The European GNSS-R Environmental Monitoring (E-GEM, 2014-2016), is a project within the European Union’s Seventh Framework Programme aimed to progress in the development of Earth observation techniques through reflectometry of opportunity signals from global navigation satellite systems (such as GPS, Glonass, Galileo, Beidou…).
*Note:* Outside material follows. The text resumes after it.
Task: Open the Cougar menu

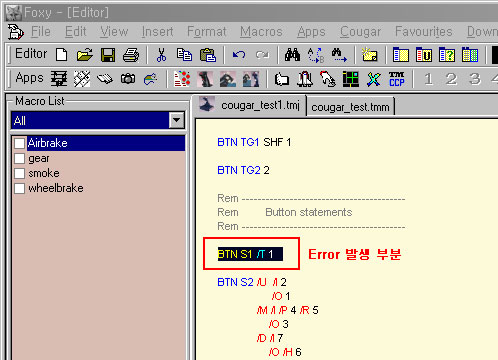Action: (x=360, y=32)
Applications are diverse, including sea conditions, high-precision altimetry, wave height and surface winds on the sea, soil moisture, biomass, and ice fields.
E-GEM involves 10 participant partners, from 6 countries: DEIMOS Engenharia (coordinator) in Portugal, the Universitat Politècnica de Catalunya-BarcelonaTech (UPC), the Spanish National Research Council (CSIC) and the Universidad de Salamanca in Spain, the Institute Français de Recherche pour l'Exploitation de la Mer in France; the Nansen Environmental and Remote Sensing Center in Norway; the Università de Roma-Tor Vergata and the Università degli Studi di Roma "La Sapienza” in Italy; the Northen Research Institute – Norut in Norway; and the GFZ/Helmholtz-Centre Potsdam in Germany.
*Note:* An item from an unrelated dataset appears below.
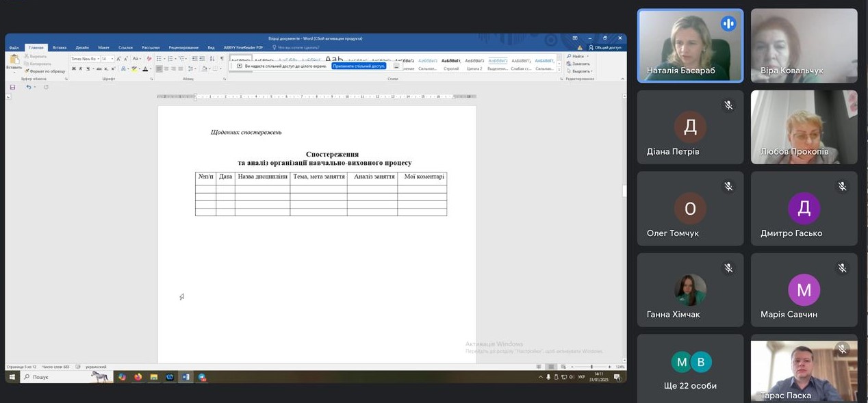Open the font size dropdown
The width and height of the screenshot is (868, 403).
tap(107, 59)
Members of IEEC units, therefore, participate in E-GEM: CTE (IEEC-UPC) and ICE (IEEC-CSIC).
With a total budget of 2.8 EUR millions, E-GEM has a European funding of 2 EUR millions.
Three different instruments will be developed within this project, led by different teams:
- CTE (IEEC-UPC): A reflectometer on board of a nano-satellite (3Cat-2), scheduled to be launched in July 2016. It will be the first GNSS reflectometry satellite able to test the “semicodeless” techniques and GNSS interferometry for altimetry applications, as well as the first one with polarimetric capabilities.
- ICE (IEEC-CSIC): An airborne reflectometer specifically designed to flight on board of the CRYOWING MK2, a drone by the Norway company NORUT with 2000 km flight range and able to get up to 4 km. The receiver, named “Software PARIS Interferometric Receiver for Unmanned Aerial Vehicles” (SPIR-UAV), registers signals from each of the 6 antenna elements pointing zenit and from the 6 pointing nadir as well, synchronously at 80Msps and with GPS time indication. About 1 TB of raw data are collected every flight hour, and are later processed (electronic pointing of the antennas and demodulation of the GNSS codes, or cross-correlation between direct and reflected signals). This is the first receptor ever developed able to verify synoptic capabilities of the GNSS interferometry technique, which has been chosen by the GEROS-ISS mission.
- DEIMOS: A ground-based reflectometer based on GRIP, a GNSS receptor developed by DEIMOS in a FPGA, able of tracking signals of the Galileo system (E1, E5a and/or E5ab AltBOC).